Before we begin using yq, we first need to install it. When you google yq though, you will find two projects/repositories. First of them, at https://github.com/kislyuk/yq is wrapper around jq - the JSON processor. If you're already familiar with jq you might want to grab this one and use the syntax you already know. In this article though, we will use the other - a bit more popular project - from https://github.com/mikefarah/yq. This version does not 100% match the jq syntax, but its advantage is that it's dependency free (does not depend on jq), for more context on the differences, see following GitHub issue).

To install it, head over to docs and choose installation method suitable for your system, just make sure you install version 4, as that's what we will work with here. On top of that, you might want to setup shell completion, information about that is available at https://mikefarah.gitbook.io/yq/commands/shell-completion.

Now that we have it installed, we also need some YAML file or document to test the commands we will be running. For that we will use the following files, which have all the common things you could find in YAML - attributes (plain and nested), arrays and various value types (string, integers and booleans):


# log.yaml
timestamp: 1620197250
user: root
log:
  level: fatal
  message: |
    Application exited with code 2
---
# user.yaml
user:
  name: John
  surname: Smith
  gender: male
  active: true
  addresses:
    - street: "Oxford Street"
      city: London
      country: England
    - street: "Ludwigstrasse"
      city: Munich
      country: Germany
  orders:
    - 4356436
    - 4345753
    - 2345234

With this out of the way, let's learn the basics!

The Basics

All the commands we will be running will start with the same base of yq eval, followed by quoted expression and your YAML file. One exception to this would be pretty-printing of YAML files, in which case you would omit the expression - for example yq eval some.yaml - in case you're familiar with jq, then this is equivalent to cat some.json | jq ..

Optionally we can also tack on some extra flags, some of the more useful ones would be -C to force colored output, -I n to set indentation of output to n spaces, or -P for pretty-printing.

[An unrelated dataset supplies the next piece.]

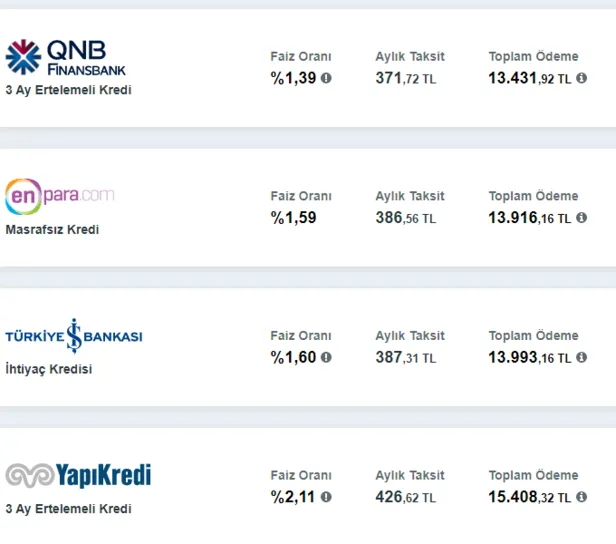Screen dimensions: 616x544
Task: Click QNB's 371,72 TL monthly installment
Action: click(x=405, y=78)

As for the basic expressions, there's a lot of things we can do, but the most common one is traversing YAMLs, or in other words - looking up some key in the YAML document. This is done using . (dot) operator and in the most basic form, this would look like so:


# yq eval '.user.addresses' user.yaml

- street: "Oxford Street"
  city: London
  country: England
- street: "Ludwigstrasse"
  city: Munich
  country: Germany

In addition to the basic map navigation, you will often want to lookup specific index in an array (using [N]):


# yq eval ".user.addresses[1]" user.yaml

street: "Ludwigstrasse"
city: Munich
country: Germany

And finally, you might also find splat operator useful which flattens maps/arrays (notice the difference with the first example we looked at):


# yq eval ".user.addresses[]" user.yaml

street: "Oxford Street"
city: London
country: England
street: "Ludwigstrasse"
city: Munich
country: Germany

Apart from basic traversing you might also want to get familiar with selecting, which allows you to filter by boolean expressions. For this we use select(. == "some-pattern-here"). Here, simple example can be filtering based on leading digits:


yq eval '.user.orders[] | select(. == "43*")' user.yaml

4356436
4345753

This example also shows usage of pipe (|) - we use it to first navigate to the part of the document which we want to filter and then pass it on to select(...).

In the above example we used == to find fields that are equal to the pattern, but you can also use != to match ones that are not equal. Additionally you can omit the select function altogether and instead of values you will get only boolean results of the matching:


yq eval '.user.orders[] | (. != "43*")' user.yaml

false
false
true

Whether you're completely new to yq or you've been using it for a while, you'll surely run into issues where you will have no idea why your query doesn't return what you want. In those situations you can use -v flag to produce verbose output, which might give you info as to why the query behaves the way it does.

Advanced Querying

The previously section showed the basics, which are often sufficient for quick lookups and filtering, but sometimes you might want to use more advanced functions and operators, for example when automating certain tasks that involves YAML input and/or output. So, let's explore a few more things that yq has to offer.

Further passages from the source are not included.